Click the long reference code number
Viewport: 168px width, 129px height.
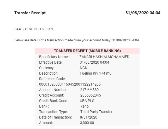[70, 84]

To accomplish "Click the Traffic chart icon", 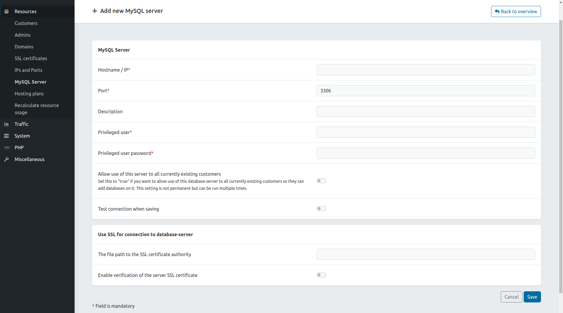I will (x=6, y=124).
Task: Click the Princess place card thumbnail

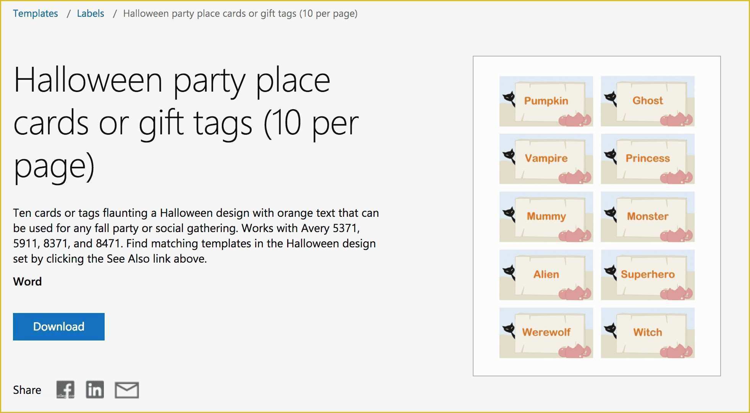Action: pos(648,159)
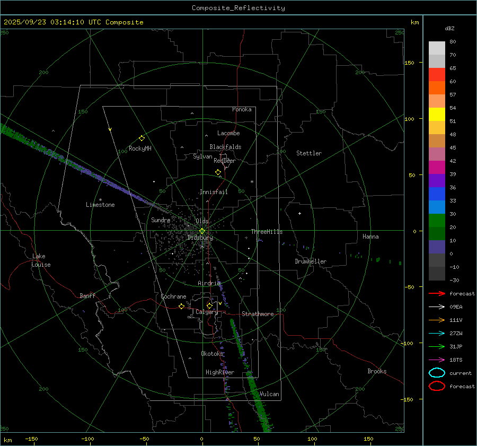Image resolution: width=477 pixels, height=446 pixels.
Task: Click the cyan current ellipse icon
Action: [x=437, y=373]
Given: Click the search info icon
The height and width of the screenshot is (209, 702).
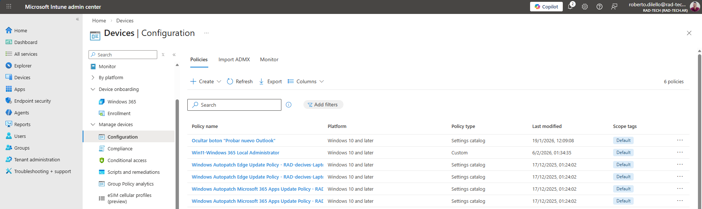Looking at the screenshot, I should 289,105.
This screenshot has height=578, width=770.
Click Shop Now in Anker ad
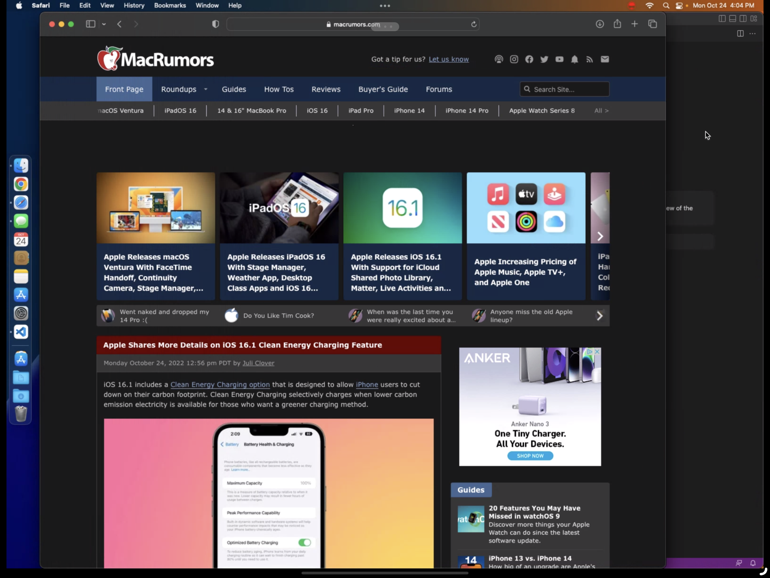tap(530, 456)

* WHAT IS ASKED
Copy out the part of the items above that opens with the line containing "Given: Click the search info icon" and runs through the end of the items, both ends included, leaving the pictures out of your answer.

* EXPECTED ANSWER
Given: Click the search info icon
The height and width of the screenshot is (209, 702).
Looking at the screenshot, I should 289,105.
This screenshot has height=578, width=770.
Click Shop Now in Anker ad
tap(530, 456)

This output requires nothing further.